When Mehmed VI became the new Sultan of the Ottoman Empire in July 1918, he called Mustafa Kemal Pasha to Constantinople, and in August 1918 assigned him to the command of the Seventh Army in Palestine. Mustafa Kemal arrived in Aleppo on 26 August 1918, then continued south to his headquarters in Nablus. The Seventh Army was holding the central sector of the front lines. On 19 September, at the beginning of the Battle of Megiddo, the Eighth Army was holding the coastal flank, but fell apart and Liman Pasha ordered the Seventh Army to withdraw to the north in order to prevent the British from conducting a short envelopment to the Jordan River. The Seventh Army retired towards the Jordan River but was destroyed by British aerial bombardment during its retreat from Nablus on 21 September 1918.Nevertheless, Mustafa Kemal managed to form a defense line to the north of Aleppo. According to Lord Kinross, Mustafa Kemal was the only Turkish general in the war who never suffered a defeat.

The war ended with the Armistice of Mudros which was signed on 30 October 1918, and all German and Austro-Hungarian troops in the Ottoman Empire were granted ample time to withdraw. On 31 October, Kemal was appointed to the command of the Yıldırım Army Group, replacing Liman von Sanders. He organized the distribution of weapons to the civilians in Antep in case of a defensive conflict against the invading Allies.
Mustafa Kemal Pasha's last active service in the Ottoman Army was organizing the return of the Ottoman troops left behind to the south of this line.
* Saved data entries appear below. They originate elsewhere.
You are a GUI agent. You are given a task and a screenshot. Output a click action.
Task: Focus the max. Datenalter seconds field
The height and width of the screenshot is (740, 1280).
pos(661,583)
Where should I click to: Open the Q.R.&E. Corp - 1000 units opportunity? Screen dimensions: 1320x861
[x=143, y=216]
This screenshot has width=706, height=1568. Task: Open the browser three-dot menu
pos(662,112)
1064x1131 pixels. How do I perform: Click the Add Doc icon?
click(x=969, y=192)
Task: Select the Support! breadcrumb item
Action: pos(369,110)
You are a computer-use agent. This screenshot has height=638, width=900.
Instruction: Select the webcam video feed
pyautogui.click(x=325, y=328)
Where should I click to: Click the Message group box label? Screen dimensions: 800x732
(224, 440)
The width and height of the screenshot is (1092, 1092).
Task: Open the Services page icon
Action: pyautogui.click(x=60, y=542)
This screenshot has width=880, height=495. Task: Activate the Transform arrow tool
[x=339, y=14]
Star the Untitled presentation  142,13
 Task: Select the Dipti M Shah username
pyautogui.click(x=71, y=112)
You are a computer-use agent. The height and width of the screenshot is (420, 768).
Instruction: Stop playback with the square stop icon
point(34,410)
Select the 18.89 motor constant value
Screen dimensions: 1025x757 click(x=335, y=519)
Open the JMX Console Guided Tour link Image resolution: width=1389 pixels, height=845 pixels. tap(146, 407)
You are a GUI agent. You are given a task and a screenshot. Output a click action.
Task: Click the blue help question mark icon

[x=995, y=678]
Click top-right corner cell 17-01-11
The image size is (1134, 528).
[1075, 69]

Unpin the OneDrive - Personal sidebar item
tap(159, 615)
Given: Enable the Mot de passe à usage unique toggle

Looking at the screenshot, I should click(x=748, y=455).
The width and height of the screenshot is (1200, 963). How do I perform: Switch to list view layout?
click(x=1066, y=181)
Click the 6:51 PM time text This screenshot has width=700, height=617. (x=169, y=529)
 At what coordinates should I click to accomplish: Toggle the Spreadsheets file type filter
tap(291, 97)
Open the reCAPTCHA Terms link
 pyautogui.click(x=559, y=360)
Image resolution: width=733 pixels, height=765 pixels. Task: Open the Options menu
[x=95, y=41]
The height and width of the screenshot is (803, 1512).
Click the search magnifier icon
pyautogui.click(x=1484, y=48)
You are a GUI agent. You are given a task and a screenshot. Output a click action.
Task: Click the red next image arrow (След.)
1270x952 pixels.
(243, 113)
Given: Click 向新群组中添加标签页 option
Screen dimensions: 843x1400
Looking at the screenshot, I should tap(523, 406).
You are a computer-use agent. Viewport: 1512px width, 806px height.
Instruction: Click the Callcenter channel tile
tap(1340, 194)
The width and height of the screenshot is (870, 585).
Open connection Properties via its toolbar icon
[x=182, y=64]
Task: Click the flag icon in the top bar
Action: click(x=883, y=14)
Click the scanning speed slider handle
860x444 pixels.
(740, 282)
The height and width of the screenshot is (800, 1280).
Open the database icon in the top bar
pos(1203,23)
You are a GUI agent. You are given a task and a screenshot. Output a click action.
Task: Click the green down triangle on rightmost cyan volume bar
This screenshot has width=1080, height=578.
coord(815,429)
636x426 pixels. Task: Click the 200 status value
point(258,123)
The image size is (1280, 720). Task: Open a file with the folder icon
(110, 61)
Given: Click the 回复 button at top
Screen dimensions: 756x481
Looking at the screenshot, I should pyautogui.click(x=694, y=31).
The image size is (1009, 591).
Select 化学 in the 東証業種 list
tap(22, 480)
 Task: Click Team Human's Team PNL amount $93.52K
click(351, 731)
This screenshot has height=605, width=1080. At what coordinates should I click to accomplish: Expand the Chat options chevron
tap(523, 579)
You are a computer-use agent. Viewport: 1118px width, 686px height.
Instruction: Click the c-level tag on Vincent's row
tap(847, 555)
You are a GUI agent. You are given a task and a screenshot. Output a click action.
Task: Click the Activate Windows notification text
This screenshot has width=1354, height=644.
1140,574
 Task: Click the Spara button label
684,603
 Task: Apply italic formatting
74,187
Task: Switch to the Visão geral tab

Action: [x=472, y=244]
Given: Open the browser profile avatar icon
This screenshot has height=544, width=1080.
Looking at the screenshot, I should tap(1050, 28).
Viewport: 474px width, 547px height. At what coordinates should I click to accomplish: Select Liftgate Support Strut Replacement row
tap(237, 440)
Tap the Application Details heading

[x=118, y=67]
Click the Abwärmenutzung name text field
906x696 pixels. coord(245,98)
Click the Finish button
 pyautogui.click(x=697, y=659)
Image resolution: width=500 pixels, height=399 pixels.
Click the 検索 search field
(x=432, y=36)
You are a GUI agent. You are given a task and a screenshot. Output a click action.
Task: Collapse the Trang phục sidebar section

In early November 1918, the Yıldırım Army Group was officially dissolved and Mustafa Kemal returned to an occupied Constantinople, the Ottoman capital, on 13 November 1918. For a period he worked at the headquarters of the Ministry of War (Harbiye Nezareti) in Constantinople and continued his activities in this city until 16 May 1919. Along the established lines of the partitioning of the Ottoman Empire, the Allies (British, Italian, French and Greek forces) occupied Anatolia. The occupation of Constantinople, which was followed by the occupation of İzmir (the two largest Ottoman cities in that period) sparked the establishment of the Turkish National Movement and the Turkish War of Independence
Turkish War of Independence (1919–1922)
Fahri Yaver-i Hazret-i Şehriyari ("Honorary Aide-de-camp to His Majesty Sultan") Mirliva Mustafa Kemal Pasha was assigned as the inspector of the Ninth Army Troops Inspectorate to reorganize what remained of the Ottoman military units and to improve internal security on 30 April 1919. On 19 May 1919, he reached Samsun. His first goal was the establishment of an organized national movement against the occupying forces. In June 1919, he issued the Amasya Circular, declaring the independence of the country was in danger. He resigned from the Ottoman Army on 8 July and the Ottoman government issued a warrant for his arrest. Later, he was condemned to death.

On 4 September 1919, he assembled a congress in Sivas. Those who opposed the Allies in various provinces in Turkey issued a declaration named Misak-ı Millî ("National Pact"). Mustafa Kemal was appointed as the head of the executive committee of the congress. This gave Mustafa Kemal the legitimacy he needed for his future politics. (See Sivas Congress.)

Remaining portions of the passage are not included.